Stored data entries

====

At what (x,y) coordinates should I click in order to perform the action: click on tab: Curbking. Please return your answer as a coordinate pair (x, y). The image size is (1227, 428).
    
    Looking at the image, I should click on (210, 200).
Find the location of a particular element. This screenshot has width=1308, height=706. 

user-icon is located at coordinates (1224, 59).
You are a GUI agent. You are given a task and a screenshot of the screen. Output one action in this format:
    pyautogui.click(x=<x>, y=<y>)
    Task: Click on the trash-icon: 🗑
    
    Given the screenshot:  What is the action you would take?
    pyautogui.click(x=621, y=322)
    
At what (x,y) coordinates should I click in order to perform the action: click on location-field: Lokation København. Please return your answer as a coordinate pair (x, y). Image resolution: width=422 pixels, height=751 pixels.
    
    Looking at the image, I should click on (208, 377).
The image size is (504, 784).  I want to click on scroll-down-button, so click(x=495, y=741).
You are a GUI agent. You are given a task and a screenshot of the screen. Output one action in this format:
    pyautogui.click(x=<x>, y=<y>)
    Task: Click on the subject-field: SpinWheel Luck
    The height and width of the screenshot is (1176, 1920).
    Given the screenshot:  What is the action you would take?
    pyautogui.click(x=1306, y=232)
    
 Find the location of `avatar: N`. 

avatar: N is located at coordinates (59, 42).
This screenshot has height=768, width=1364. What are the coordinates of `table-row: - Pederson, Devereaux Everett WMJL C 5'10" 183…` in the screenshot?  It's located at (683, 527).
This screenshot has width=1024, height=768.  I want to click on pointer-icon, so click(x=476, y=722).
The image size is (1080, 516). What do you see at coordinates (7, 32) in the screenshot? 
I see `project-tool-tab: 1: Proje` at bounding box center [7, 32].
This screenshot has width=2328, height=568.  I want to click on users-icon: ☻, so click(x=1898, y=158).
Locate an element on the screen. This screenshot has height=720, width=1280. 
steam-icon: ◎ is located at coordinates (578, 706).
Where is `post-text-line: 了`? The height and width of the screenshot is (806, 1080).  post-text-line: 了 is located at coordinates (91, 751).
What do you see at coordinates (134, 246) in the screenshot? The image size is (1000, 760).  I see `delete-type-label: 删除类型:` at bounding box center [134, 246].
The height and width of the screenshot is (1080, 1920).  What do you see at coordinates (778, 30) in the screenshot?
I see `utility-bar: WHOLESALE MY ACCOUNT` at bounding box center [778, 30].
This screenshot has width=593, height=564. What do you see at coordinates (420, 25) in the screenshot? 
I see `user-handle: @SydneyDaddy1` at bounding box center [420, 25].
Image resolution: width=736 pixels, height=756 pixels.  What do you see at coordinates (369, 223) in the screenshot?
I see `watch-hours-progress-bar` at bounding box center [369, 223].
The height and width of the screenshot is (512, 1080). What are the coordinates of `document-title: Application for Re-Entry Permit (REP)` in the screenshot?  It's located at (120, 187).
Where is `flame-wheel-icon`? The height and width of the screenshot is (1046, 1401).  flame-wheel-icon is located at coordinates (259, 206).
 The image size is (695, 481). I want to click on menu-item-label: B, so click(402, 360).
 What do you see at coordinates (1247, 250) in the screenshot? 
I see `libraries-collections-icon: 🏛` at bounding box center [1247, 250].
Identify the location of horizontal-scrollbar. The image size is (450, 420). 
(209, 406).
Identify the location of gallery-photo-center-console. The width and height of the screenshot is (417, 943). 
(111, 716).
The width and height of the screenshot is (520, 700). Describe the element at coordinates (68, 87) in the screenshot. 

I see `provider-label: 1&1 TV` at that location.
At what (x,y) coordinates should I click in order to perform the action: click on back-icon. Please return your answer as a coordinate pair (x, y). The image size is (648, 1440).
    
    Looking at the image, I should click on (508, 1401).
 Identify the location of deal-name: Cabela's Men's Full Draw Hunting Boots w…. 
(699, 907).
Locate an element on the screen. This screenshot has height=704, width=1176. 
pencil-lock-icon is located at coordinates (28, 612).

====

→ Activity
Copy all of the rows above word for word, without changing anything.

→ The completed task
At what (x,y) coordinates should I click in order to perform the action: click on tab: Curbking. Please return your answer as a coordinate pair (x, y). The image size is (1227, 428).
    
    Looking at the image, I should click on (210, 200).
Find the location of a particular element. This screenshot has width=1308, height=706. 

user-icon is located at coordinates (1224, 59).
You are a GUI agent. You are given a task and a screenshot of the screen. Output one action in this format:
    pyautogui.click(x=<x>, y=<y>)
    Task: Click on the trash-icon: 🗑
    
    Given the screenshot:  What is the action you would take?
    pyautogui.click(x=621, y=322)
    
At what (x,y) coordinates should I click in order to perform the action: click on location-field: Lokation København. Please return your answer as a coordinate pair (x, y). Image resolution: width=422 pixels, height=751 pixels.
    
    Looking at the image, I should click on (208, 377).
The image size is (504, 784).  I want to click on scroll-down-button, so click(x=495, y=741).
You are a GUI agent. You are given a task and a screenshot of the screen. Output one action in this format:
    pyautogui.click(x=<x>, y=<y>)
    Task: Click on the subject-field: SpinWheel Luck
    The height and width of the screenshot is (1176, 1920).
    Given the screenshot:  What is the action you would take?
    pyautogui.click(x=1306, y=232)
    
 Find the location of `avatar: N`. 

avatar: N is located at coordinates (59, 42).
This screenshot has height=768, width=1364. What are the coordinates of `table-row: - Pederson, Devereaux Everett WMJL C 5'10" 183…` in the screenshot?  It's located at (683, 527).
This screenshot has width=1024, height=768.  I want to click on pointer-icon, so click(x=476, y=722).
The image size is (1080, 516). What do you see at coordinates (7, 32) in the screenshot? 
I see `project-tool-tab: 1: Proje` at bounding box center [7, 32].
This screenshot has width=2328, height=568.  I want to click on users-icon: ☻, so click(x=1898, y=158).
Locate an element on the screen. This screenshot has height=720, width=1280. 
steam-icon: ◎ is located at coordinates (578, 706).
Where is `post-text-line: 了`? The height and width of the screenshot is (806, 1080).  post-text-line: 了 is located at coordinates (91, 751).
What do you see at coordinates (134, 246) in the screenshot? The image size is (1000, 760).  I see `delete-type-label: 删除类型:` at bounding box center [134, 246].
The height and width of the screenshot is (1080, 1920).  What do you see at coordinates (778, 30) in the screenshot?
I see `utility-bar: WHOLESALE MY ACCOUNT` at bounding box center [778, 30].
This screenshot has width=593, height=564. What do you see at coordinates (420, 25) in the screenshot? 
I see `user-handle: @SydneyDaddy1` at bounding box center [420, 25].
Image resolution: width=736 pixels, height=756 pixels.  What do you see at coordinates (369, 223) in the screenshot?
I see `watch-hours-progress-bar` at bounding box center [369, 223].
The height and width of the screenshot is (512, 1080). What are the coordinates of `document-title: Application for Re-Entry Permit (REP)` in the screenshot?  It's located at (120, 187).
Where is `flame-wheel-icon`? The height and width of the screenshot is (1046, 1401).  flame-wheel-icon is located at coordinates (259, 206).
 The image size is (695, 481). I want to click on menu-item-label: B, so click(402, 360).
 What do you see at coordinates (1247, 250) in the screenshot? 
I see `libraries-collections-icon: 🏛` at bounding box center [1247, 250].
Identify the location of horizontal-scrollbar. The image size is (450, 420). 
(209, 406).
Identify the location of gallery-photo-center-console. The width and height of the screenshot is (417, 943). 
(111, 716).
The width and height of the screenshot is (520, 700). Describe the element at coordinates (68, 87) in the screenshot. 

I see `provider-label: 1&1 TV` at that location.
At what (x,y) coordinates should I click in order to perform the action: click on back-icon. Please return your answer as a coordinate pair (x, y). The image size is (648, 1440).
    
    Looking at the image, I should click on (508, 1401).
 Identify the location of deal-name: Cabela's Men's Full Draw Hunting Boots w…. 
(699, 907).
Locate an element on the screen. This screenshot has height=704, width=1176. 
pencil-lock-icon is located at coordinates (28, 612).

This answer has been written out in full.